Wenn die Regierungsseite von den vom Ausland geförderten Banden spricht, ist ihre Darstellung zwar einseitig und tendenziös. Doch sie entspricht zunehmend auch einem Teil der Wahrheit. Diese Banden, die sich selbst als Glaubenskämpfer einstufen, gibt es in der Tat, und wahrscheinlich mehr und mehr. Die Zivilbevölkerung in den infiltrierten Wohnquartieren bekommt es zu spüren. Sie muss sich fragen, wieweit handelt es sich noch um einen syrischen Befreiungskampf mit dem Ziel einer syrischen Demokratie, wie sie die gewaltlosen Demonstranten der Anfangsmonate anstrebten oder wieweit schon um einen Glaubenskrieg fundamentalistischer Jihadisten?

Der Krieg wird immer brutaler, das Blutvergießen nimmt immer größeres Ausmaß an, immer schwerere Waffen werden eingesetzt. Auch der Widerstand wird brutaler, vor allem gegenüber den wachsenden Reihen der sich bitter verhasst machenden Schabiha-Milizen.
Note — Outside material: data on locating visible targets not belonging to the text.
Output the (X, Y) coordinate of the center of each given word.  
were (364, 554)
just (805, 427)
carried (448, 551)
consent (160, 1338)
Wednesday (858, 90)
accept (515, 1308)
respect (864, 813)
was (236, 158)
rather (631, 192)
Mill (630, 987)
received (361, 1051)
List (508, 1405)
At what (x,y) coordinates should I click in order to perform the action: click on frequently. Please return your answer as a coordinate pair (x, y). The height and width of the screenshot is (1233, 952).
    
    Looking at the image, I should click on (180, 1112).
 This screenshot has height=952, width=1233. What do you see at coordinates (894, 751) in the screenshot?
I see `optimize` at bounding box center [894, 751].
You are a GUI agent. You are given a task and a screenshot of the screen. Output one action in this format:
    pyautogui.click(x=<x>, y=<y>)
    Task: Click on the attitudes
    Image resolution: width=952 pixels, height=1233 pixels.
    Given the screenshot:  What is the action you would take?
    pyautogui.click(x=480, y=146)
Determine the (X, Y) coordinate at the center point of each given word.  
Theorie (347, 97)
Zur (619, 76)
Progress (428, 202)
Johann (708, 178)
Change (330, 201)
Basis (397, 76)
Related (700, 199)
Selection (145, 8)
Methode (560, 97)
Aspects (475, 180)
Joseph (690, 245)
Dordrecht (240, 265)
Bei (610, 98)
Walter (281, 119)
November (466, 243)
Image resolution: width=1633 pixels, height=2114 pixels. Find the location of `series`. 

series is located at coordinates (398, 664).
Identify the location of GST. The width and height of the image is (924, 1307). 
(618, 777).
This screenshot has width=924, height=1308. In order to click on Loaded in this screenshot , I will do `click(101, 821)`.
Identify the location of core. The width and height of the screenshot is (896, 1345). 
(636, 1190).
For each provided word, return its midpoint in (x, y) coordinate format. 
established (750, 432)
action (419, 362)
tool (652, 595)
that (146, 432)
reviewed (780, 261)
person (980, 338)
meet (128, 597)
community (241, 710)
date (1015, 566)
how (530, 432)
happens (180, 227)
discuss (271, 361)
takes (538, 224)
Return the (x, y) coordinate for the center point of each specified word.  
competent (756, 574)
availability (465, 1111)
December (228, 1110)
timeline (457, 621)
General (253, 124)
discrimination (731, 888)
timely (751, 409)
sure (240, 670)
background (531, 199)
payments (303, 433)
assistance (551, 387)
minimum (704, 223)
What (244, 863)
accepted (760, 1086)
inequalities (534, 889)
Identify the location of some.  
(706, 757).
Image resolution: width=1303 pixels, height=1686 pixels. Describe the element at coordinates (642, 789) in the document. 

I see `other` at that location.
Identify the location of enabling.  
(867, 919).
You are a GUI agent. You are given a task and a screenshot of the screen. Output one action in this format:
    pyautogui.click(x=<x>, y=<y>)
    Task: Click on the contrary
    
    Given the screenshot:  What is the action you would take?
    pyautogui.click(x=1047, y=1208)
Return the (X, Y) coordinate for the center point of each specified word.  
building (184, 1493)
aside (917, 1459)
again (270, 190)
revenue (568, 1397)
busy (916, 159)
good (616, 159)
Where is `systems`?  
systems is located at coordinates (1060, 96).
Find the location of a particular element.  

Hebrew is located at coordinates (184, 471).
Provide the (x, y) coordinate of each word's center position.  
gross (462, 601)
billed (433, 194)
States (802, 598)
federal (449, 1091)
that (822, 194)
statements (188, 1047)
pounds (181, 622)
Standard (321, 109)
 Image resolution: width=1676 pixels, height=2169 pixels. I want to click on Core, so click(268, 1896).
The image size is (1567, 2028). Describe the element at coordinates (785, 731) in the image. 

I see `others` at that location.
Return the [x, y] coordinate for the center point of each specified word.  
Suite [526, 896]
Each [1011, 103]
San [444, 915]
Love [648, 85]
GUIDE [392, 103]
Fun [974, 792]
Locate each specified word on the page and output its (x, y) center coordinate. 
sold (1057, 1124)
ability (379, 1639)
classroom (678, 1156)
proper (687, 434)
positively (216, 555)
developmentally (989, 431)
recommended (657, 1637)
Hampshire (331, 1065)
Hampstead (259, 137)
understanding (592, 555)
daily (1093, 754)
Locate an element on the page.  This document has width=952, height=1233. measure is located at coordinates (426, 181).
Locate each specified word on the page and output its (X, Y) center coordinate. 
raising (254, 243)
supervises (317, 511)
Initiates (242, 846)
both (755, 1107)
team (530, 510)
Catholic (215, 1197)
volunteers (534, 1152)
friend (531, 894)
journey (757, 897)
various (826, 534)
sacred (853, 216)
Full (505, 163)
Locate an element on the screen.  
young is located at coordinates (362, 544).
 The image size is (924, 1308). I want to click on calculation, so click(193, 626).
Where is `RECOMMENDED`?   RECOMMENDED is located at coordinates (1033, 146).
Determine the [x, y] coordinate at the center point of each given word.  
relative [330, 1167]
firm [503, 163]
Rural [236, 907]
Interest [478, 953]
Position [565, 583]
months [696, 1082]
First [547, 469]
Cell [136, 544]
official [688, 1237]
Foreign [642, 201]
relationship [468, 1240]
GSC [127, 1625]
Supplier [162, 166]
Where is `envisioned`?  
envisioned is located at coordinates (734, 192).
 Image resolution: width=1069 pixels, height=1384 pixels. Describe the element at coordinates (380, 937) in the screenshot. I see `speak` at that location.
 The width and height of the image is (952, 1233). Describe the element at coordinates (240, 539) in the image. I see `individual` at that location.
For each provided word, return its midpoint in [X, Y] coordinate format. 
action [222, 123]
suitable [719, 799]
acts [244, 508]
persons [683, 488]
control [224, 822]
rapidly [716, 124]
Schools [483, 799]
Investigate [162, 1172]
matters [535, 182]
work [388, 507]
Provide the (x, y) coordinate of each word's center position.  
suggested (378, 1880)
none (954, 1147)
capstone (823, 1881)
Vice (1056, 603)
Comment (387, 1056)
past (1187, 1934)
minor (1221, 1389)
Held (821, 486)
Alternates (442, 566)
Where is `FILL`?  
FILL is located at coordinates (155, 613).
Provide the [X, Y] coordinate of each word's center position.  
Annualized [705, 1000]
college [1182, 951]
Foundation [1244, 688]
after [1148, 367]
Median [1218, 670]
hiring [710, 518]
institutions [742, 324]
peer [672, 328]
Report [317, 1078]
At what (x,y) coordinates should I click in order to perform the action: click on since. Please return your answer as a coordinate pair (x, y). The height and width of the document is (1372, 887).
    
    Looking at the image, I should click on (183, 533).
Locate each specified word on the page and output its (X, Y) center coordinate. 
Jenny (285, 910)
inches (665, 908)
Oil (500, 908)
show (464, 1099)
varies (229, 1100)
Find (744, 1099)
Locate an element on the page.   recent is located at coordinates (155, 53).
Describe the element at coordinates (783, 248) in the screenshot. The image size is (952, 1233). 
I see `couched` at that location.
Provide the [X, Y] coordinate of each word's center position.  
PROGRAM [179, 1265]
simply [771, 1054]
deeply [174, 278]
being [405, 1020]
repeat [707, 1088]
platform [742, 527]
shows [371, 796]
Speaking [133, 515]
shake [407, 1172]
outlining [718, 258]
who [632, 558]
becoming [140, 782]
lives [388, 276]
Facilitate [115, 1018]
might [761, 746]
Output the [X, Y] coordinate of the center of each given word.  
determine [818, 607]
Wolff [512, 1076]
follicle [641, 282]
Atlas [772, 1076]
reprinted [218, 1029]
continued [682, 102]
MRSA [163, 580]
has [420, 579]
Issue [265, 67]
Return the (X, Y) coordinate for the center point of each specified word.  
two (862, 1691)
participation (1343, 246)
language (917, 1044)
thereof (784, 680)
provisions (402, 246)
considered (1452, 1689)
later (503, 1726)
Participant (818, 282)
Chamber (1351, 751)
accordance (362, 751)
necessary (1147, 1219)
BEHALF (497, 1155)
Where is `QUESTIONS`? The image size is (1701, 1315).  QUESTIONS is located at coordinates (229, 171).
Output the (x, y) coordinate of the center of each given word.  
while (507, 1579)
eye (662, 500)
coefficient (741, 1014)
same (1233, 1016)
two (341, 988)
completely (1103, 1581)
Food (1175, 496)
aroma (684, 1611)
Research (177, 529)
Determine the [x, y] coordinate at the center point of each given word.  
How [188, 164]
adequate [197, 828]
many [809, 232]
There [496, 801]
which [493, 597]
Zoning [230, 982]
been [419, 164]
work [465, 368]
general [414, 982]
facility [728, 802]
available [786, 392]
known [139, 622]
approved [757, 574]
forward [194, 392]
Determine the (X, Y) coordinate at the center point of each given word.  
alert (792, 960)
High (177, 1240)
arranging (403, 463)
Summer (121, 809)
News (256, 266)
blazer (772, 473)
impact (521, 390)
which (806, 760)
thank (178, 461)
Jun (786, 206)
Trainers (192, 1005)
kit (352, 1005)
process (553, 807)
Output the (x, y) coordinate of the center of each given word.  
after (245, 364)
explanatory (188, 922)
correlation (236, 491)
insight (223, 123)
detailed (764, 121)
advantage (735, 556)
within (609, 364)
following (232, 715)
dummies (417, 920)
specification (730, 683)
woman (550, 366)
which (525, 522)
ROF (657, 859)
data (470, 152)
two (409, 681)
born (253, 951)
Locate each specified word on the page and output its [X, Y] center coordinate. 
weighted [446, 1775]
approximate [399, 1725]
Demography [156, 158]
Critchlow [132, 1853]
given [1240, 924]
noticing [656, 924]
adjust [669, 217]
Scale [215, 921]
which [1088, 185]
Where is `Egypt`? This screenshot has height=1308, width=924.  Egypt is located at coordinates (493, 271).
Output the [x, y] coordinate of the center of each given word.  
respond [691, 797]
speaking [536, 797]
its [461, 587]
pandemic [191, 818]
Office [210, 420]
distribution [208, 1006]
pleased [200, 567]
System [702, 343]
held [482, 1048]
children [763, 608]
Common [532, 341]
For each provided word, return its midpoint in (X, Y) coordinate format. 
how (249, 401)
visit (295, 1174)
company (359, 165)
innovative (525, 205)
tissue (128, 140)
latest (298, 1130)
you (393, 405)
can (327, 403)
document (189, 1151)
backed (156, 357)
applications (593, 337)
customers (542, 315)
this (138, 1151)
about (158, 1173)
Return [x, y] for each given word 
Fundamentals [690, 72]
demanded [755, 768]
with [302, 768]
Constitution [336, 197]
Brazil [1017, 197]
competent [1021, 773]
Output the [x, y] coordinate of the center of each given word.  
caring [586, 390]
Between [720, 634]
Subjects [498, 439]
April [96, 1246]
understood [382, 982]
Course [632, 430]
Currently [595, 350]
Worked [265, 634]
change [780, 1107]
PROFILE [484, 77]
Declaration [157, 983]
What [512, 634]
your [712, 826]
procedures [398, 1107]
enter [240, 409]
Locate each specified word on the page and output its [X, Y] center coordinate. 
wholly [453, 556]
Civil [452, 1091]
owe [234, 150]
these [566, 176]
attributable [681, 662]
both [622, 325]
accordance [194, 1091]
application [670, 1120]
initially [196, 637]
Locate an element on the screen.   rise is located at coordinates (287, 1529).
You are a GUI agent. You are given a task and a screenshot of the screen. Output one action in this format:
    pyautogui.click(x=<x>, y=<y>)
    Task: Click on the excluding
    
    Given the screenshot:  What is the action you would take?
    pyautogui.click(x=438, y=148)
Im Widerstand machen sich zunehmend fundamentalistisch-islamistische Kampfgruppen breit, die von außen gefördert werden und die Kriegswirren ohnehin begünstigen.

Was ungewiss bleibt und in den kommenden Monaten oder Jahren kriegsentscheidend werden könnte, ist die Frage, inwieweit das syrische Volk in seiner Mehrheit Richtung Jihad mitgeht oder eher die Herrschaft des Asad-Klans erträgt als die Aussicht auf eine Befreiung durch islamistische Fundamentalisten.